▸ Aim of the task: Give the entries again in full. Nothing may be altered.

[Supplied data Boundary: Start]

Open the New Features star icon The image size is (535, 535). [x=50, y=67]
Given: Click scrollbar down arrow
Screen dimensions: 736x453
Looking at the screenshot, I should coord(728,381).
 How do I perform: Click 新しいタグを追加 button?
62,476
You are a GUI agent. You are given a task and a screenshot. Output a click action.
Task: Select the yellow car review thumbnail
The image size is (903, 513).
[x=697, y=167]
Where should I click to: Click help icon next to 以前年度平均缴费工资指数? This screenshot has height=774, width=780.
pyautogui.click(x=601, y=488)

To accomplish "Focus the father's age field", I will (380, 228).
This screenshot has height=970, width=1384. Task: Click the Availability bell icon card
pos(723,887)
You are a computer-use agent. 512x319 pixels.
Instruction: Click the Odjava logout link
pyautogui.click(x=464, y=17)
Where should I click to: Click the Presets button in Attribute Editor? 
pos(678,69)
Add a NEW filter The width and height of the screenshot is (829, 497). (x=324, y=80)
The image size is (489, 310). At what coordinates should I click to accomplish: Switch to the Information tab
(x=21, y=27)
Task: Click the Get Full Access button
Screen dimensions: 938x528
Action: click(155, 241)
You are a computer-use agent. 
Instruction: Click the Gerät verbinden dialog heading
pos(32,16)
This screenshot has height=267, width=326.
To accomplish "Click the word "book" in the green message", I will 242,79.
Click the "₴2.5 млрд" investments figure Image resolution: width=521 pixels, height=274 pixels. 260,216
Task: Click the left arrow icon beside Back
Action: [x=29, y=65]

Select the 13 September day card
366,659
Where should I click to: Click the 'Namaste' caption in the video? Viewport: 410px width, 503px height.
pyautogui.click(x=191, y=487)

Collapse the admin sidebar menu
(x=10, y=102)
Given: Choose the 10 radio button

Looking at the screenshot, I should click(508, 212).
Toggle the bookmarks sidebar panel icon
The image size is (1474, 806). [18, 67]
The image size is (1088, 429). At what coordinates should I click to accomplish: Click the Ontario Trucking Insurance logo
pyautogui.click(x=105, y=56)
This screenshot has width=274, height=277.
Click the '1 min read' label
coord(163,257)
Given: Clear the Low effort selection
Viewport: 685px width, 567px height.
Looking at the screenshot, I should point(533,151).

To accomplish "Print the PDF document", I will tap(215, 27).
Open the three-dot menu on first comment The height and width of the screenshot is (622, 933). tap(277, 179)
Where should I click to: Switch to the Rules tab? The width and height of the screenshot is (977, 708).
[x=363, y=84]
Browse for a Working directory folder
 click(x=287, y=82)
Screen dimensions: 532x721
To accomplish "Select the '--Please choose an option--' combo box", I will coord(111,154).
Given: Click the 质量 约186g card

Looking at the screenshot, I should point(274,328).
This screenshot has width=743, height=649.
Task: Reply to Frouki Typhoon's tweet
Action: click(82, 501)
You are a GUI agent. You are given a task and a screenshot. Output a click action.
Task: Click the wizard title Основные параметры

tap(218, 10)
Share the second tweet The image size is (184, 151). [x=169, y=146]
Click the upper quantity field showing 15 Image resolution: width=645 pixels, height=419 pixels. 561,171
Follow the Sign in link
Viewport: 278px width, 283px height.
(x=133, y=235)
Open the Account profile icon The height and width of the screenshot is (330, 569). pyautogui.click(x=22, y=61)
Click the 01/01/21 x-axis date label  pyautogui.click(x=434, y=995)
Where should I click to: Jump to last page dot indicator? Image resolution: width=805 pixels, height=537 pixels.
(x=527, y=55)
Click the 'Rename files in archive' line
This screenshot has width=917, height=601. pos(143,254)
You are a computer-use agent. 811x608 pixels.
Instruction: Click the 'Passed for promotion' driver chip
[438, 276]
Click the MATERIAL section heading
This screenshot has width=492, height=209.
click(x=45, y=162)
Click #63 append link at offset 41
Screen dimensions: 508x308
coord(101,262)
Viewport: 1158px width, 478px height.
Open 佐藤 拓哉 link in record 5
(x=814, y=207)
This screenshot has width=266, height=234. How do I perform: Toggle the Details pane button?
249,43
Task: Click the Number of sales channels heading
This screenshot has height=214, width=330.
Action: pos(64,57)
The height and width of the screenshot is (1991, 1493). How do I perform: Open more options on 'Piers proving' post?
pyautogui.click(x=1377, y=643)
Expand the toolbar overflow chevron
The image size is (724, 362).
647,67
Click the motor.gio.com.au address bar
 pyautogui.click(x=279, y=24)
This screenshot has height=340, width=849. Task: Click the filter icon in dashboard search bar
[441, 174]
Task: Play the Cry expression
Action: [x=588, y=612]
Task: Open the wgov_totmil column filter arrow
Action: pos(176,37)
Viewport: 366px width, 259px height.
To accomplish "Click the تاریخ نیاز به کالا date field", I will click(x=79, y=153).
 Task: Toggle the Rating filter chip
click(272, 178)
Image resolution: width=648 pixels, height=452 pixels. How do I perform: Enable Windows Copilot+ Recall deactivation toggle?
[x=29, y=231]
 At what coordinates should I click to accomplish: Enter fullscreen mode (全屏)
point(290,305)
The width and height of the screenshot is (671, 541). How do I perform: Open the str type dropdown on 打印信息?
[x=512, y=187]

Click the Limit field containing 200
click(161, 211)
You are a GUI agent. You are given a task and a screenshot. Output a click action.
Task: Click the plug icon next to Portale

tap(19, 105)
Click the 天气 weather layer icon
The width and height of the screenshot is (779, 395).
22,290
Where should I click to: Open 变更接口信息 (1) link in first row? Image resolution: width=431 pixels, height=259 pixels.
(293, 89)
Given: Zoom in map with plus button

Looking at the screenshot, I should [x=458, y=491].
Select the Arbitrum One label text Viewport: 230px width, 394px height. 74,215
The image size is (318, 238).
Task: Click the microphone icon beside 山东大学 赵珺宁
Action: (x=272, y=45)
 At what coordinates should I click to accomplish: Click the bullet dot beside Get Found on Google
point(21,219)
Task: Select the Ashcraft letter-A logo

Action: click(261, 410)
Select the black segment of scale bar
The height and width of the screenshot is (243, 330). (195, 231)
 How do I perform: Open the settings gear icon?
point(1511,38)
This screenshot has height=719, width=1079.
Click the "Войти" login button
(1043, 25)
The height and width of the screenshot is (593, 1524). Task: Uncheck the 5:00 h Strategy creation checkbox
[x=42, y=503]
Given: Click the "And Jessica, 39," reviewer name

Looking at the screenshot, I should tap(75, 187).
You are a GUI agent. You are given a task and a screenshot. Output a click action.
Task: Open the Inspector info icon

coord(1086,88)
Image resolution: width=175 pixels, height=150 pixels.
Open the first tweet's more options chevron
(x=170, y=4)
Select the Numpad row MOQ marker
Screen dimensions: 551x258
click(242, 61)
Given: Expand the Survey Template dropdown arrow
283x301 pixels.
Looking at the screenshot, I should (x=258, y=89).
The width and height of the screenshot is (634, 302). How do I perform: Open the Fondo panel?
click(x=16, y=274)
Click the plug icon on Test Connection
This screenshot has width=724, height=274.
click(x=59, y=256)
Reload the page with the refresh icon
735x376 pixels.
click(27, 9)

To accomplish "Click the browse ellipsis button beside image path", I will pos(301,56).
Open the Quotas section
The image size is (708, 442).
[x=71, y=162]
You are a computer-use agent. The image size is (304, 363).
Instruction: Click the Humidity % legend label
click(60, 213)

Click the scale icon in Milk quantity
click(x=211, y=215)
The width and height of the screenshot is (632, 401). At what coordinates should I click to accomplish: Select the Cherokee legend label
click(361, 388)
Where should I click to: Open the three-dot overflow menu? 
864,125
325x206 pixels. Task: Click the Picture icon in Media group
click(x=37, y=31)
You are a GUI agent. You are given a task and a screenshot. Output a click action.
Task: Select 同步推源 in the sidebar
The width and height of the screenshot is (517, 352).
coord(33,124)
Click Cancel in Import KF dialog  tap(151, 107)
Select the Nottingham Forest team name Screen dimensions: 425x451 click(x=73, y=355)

[Supplied data Boundary: End]

▸ Output of the exercise:
Open the New Features star icon The image size is (535, 535). [x=50, y=67]
Given: Click scrollbar down arrow
Screen dimensions: 736x453
Looking at the screenshot, I should coord(728,381).
 How do I perform: Click 新しいタグを追加 button?
62,476
You are a GUI agent. You are given a task and a screenshot. Output a click action.
Task: Select the yellow car review thumbnail
The image size is (903, 513).
[x=697, y=167]
Where should I click to: Click help icon next to 以前年度平均缴费工资指数? This screenshot has height=774, width=780.
pyautogui.click(x=601, y=488)

To accomplish "Focus the father's age field", I will (380, 228).
This screenshot has height=970, width=1384. Task: Click the Availability bell icon card
pos(723,887)
You are a computer-use agent. 512x319 pixels.
Instruction: Click the Odjava logout link
pyautogui.click(x=464, y=17)
Where should I click to: Click the Presets button in Attribute Editor? 
pos(678,69)
Add a NEW filter The width and height of the screenshot is (829, 497). (x=324, y=80)
The image size is (489, 310). At what coordinates should I click to accomplish: Switch to the Information tab
(x=21, y=27)
Task: Click the Get Full Access button
Screen dimensions: 938x528
Action: click(155, 241)
You are a computer-use agent. 
Instruction: Click the Gerät verbinden dialog heading
pos(32,16)
This screenshot has height=267, width=326.
To accomplish "Click the word "book" in the green message", I will 242,79.
Click the "₴2.5 млрд" investments figure Image resolution: width=521 pixels, height=274 pixels. 260,216
Task: Click the left arrow icon beside Back
Action: [x=29, y=65]

Select the 13 September day card
366,659
Where should I click to: Click the 'Namaste' caption in the video? Viewport: 410px width, 503px height.
pyautogui.click(x=191, y=487)

Collapse the admin sidebar menu
(x=10, y=102)
Given: Choose the 10 radio button

Looking at the screenshot, I should click(508, 212).
Toggle the bookmarks sidebar panel icon
The image size is (1474, 806). [18, 67]
The image size is (1088, 429). At what coordinates should I click to accomplish: Click the Ontario Trucking Insurance logo
pyautogui.click(x=105, y=56)
This screenshot has width=274, height=277.
Click the '1 min read' label
coord(163,257)
Given: Clear the Low effort selection
Viewport: 685px width, 567px height.
Looking at the screenshot, I should point(533,151).

To accomplish "Print the PDF document", I will tap(215, 27).
Open the three-dot menu on first comment The height and width of the screenshot is (622, 933). tap(277, 179)
Where should I click to: Switch to the Rules tab? The width and height of the screenshot is (977, 708).
[x=363, y=84]
Browse for a Working directory folder
 click(x=287, y=82)
Screen dimensions: 532x721
To accomplish "Select the '--Please choose an option--' combo box", I will coord(111,154).
Given: Click the 质量 约186g card

Looking at the screenshot, I should point(274,328).
This screenshot has width=743, height=649.
Task: Reply to Frouki Typhoon's tweet
Action: click(82, 501)
You are a GUI agent. You are given a task and a screenshot. Output a click action.
Task: Click the wizard title Основные параметры

tap(218, 10)
Share the second tweet The image size is (184, 151). [x=169, y=146]
Click the upper quantity field showing 15 Image resolution: width=645 pixels, height=419 pixels. 561,171
Follow the Sign in link
Viewport: 278px width, 283px height.
(x=133, y=235)
Open the Account profile icon The height and width of the screenshot is (330, 569). pyautogui.click(x=22, y=61)
Click the 01/01/21 x-axis date label  pyautogui.click(x=434, y=995)
Where should I click to: Jump to last page dot indicator? Image resolution: width=805 pixels, height=537 pixels.
(x=527, y=55)
Click the 'Rename files in archive' line
This screenshot has width=917, height=601. pos(143,254)
You are a computer-use agent. 811x608 pixels.
Instruction: Click the 'Passed for promotion' driver chip
[438, 276]
Click the MATERIAL section heading
This screenshot has width=492, height=209.
click(x=45, y=162)
Click #63 append link at offset 41
Screen dimensions: 508x308
coord(101,262)
Viewport: 1158px width, 478px height.
Open 佐藤 拓哉 link in record 5
(x=814, y=207)
This screenshot has width=266, height=234. How do I perform: Toggle the Details pane button?
249,43
Task: Click the Number of sales channels heading
This screenshot has height=214, width=330.
Action: pos(64,57)
The height and width of the screenshot is (1991, 1493). How do I perform: Open more options on 'Piers proving' post?
pyautogui.click(x=1377, y=643)
Expand the toolbar overflow chevron
The image size is (724, 362).
647,67
Click the motor.gio.com.au address bar
 pyautogui.click(x=279, y=24)
This screenshot has height=340, width=849. Task: Click the filter icon in dashboard search bar
[441, 174]
Task: Play the Cry expression
Action: [x=588, y=612]
Task: Open the wgov_totmil column filter arrow
Action: pos(176,37)
Viewport: 366px width, 259px height.
To accomplish "Click the تاریخ نیاز به کالا date field", I will click(x=79, y=153).
 Task: Toggle the Rating filter chip
click(272, 178)
Image resolution: width=648 pixels, height=452 pixels. How do I perform: Enable Windows Copilot+ Recall deactivation toggle?
[x=29, y=231]
 At what coordinates should I click to accomplish: Enter fullscreen mode (全屏)
point(290,305)
The width and height of the screenshot is (671, 541). How do I perform: Open the str type dropdown on 打印信息?
[x=512, y=187]

Click the Limit field containing 200
click(161, 211)
You are a GUI agent. You are given a task and a screenshot. Output a click action.
Task: Click the plug icon next to Portale

tap(19, 105)
Click the 天气 weather layer icon
The width and height of the screenshot is (779, 395).
22,290
Where should I click to: Open 变更接口信息 (1) link in first row? Image resolution: width=431 pixels, height=259 pixels.
(293, 89)
Given: Zoom in map with plus button

Looking at the screenshot, I should [x=458, y=491].
Select the Arbitrum One label text Viewport: 230px width, 394px height. 74,215
The image size is (318, 238).
Task: Click the microphone icon beside 山东大学 赵珺宁
Action: (x=272, y=45)
 At what coordinates should I click to accomplish: Click the bullet dot beside Get Found on Google
point(21,219)
Task: Select the Ashcraft letter-A logo

Action: click(261, 410)
Select the black segment of scale bar
The height and width of the screenshot is (243, 330). (195, 231)
 How do I perform: Open the settings gear icon?
point(1511,38)
This screenshot has height=719, width=1079.
Click the "Войти" login button
(1043, 25)
The height and width of the screenshot is (593, 1524). Task: Uncheck the 5:00 h Strategy creation checkbox
[x=42, y=503]
Given: Click the "And Jessica, 39," reviewer name

Looking at the screenshot, I should tap(75, 187).
You are a GUI agent. You are given a task and a screenshot. Output a click action.
Task: Open the Inspector info icon

coord(1086,88)
Image resolution: width=175 pixels, height=150 pixels.
Open the first tweet's more options chevron
(x=170, y=4)
Select the Numpad row MOQ marker
Screen dimensions: 551x258
click(242, 61)
Given: Expand the Survey Template dropdown arrow
283x301 pixels.
Looking at the screenshot, I should (x=258, y=89).
The width and height of the screenshot is (634, 302). How do I perform: Open the Fondo panel?
click(x=16, y=274)
Click the plug icon on Test Connection
This screenshot has width=724, height=274.
click(x=59, y=256)
Reload the page with the refresh icon
735x376 pixels.
click(27, 9)

To accomplish "Click the browse ellipsis button beside image path", I will pos(301,56).
Open the Quotas section
The image size is (708, 442).
[x=71, y=162]
You are a computer-use agent. The image size is (304, 363).
Instruction: Click the Humidity % legend label
click(60, 213)

Click the scale icon in Milk quantity
click(x=211, y=215)
The width and height of the screenshot is (632, 401). At what coordinates should I click to accomplish: Select the Cherokee legend label
click(361, 388)
Where should I click to: Open the three-dot overflow menu? 
864,125
325x206 pixels. Task: Click the Picture icon in Media group
click(x=37, y=31)
You are a GUI agent. You are given a task and a screenshot. Output a click action.
Task: Select 同步推源 in the sidebar
The width and height of the screenshot is (517, 352).
coord(33,124)
Click Cancel in Import KF dialog  tap(151, 107)
Select the Nottingham Forest team name Screen dimensions: 425x451 click(x=73, y=355)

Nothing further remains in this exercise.